● Work instructions
Among the entries that follow, the required portion opens with the line containing "Zurück (23, 86)" and closes with the line containing "D.4. Provisions for Registration (359, 415)". Give that portion again exactly, and nothing else.

+++ Materials provided +++

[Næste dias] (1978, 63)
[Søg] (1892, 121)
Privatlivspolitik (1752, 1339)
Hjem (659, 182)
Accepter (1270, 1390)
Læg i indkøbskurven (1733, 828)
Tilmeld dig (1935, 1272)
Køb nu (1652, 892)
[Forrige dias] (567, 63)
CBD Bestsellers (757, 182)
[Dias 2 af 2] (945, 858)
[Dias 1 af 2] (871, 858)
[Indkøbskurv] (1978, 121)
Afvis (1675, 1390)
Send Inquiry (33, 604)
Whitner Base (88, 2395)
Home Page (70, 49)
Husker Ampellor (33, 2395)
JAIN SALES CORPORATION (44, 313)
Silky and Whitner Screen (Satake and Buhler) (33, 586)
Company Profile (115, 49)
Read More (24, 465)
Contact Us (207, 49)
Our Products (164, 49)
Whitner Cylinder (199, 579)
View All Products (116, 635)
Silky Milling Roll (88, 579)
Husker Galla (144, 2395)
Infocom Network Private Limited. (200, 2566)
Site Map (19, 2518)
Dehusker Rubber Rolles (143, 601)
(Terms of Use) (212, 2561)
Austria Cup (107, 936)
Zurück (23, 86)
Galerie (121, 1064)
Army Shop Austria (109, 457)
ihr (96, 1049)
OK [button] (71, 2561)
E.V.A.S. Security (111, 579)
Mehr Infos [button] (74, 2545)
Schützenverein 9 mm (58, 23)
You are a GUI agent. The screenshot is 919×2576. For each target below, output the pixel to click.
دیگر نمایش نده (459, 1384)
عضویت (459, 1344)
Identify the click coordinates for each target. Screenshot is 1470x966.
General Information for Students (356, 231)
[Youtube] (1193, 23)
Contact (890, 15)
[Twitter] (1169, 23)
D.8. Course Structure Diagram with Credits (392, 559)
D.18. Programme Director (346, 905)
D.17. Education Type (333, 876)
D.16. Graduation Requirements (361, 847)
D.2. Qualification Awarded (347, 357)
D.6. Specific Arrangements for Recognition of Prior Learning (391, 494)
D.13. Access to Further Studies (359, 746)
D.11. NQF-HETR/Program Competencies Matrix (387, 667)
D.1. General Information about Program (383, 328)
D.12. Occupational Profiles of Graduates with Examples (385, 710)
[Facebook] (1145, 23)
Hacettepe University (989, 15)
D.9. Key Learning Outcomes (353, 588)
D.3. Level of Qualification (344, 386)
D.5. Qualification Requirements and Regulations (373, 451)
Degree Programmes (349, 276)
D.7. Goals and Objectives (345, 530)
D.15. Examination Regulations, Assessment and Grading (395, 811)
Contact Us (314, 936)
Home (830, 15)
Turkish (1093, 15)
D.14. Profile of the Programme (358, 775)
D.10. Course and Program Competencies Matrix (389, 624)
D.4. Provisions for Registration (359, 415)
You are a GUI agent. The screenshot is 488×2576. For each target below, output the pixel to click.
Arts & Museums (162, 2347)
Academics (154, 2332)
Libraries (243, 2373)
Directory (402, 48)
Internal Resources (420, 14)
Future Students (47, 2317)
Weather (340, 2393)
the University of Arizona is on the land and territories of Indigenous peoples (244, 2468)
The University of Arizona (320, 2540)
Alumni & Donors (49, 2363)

+++

● Answer
Zurück (23, 86)
Galerie (121, 1064)
Army Shop Austria (109, 457)
ihr (96, 1049)
OK [button] (71, 2561)
E.V.A.S. Security (111, 579)
Mehr Infos [button] (74, 2545)
Schützenverein 9 mm (58, 23)
You are a GUI agent. The screenshot is 919×2576. For each target below, output the pixel to click.
دیگر نمایش نده (459, 1384)
عضویت (459, 1344)
Identify the click coordinates for each target. Screenshot is 1470x966.
General Information for Students (356, 231)
[Youtube] (1193, 23)
Contact (890, 15)
[Twitter] (1169, 23)
D.8. Course Structure Diagram with Credits (392, 559)
D.18. Programme Director (346, 905)
D.17. Education Type (333, 876)
D.16. Graduation Requirements (361, 847)
D.2. Qualification Awarded (347, 357)
D.6. Specific Arrangements for Recognition of Prior Learning (391, 494)
D.13. Access to Further Studies (359, 746)
D.11. NQF-HETR/Program Competencies Matrix (387, 667)
D.1. General Information about Program (383, 328)
D.12. Occupational Profiles of Graduates with Examples (385, 710)
[Facebook] (1145, 23)
Hacettepe University (989, 15)
D.9. Key Learning Outcomes (353, 588)
D.3. Level of Qualification (344, 386)
D.5. Qualification Requirements and Regulations (373, 451)
Degree Programmes (349, 276)
D.7. Goals and Objectives (345, 530)
D.15. Examination Regulations, Assessment and Grading (395, 811)
Contact Us (314, 936)
Home (830, 15)
Turkish (1093, 15)
D.14. Profile of the Programme (358, 775)
D.10. Course and Program Competencies Matrix (389, 624)
D.4. Provisions for Registration (359, 415)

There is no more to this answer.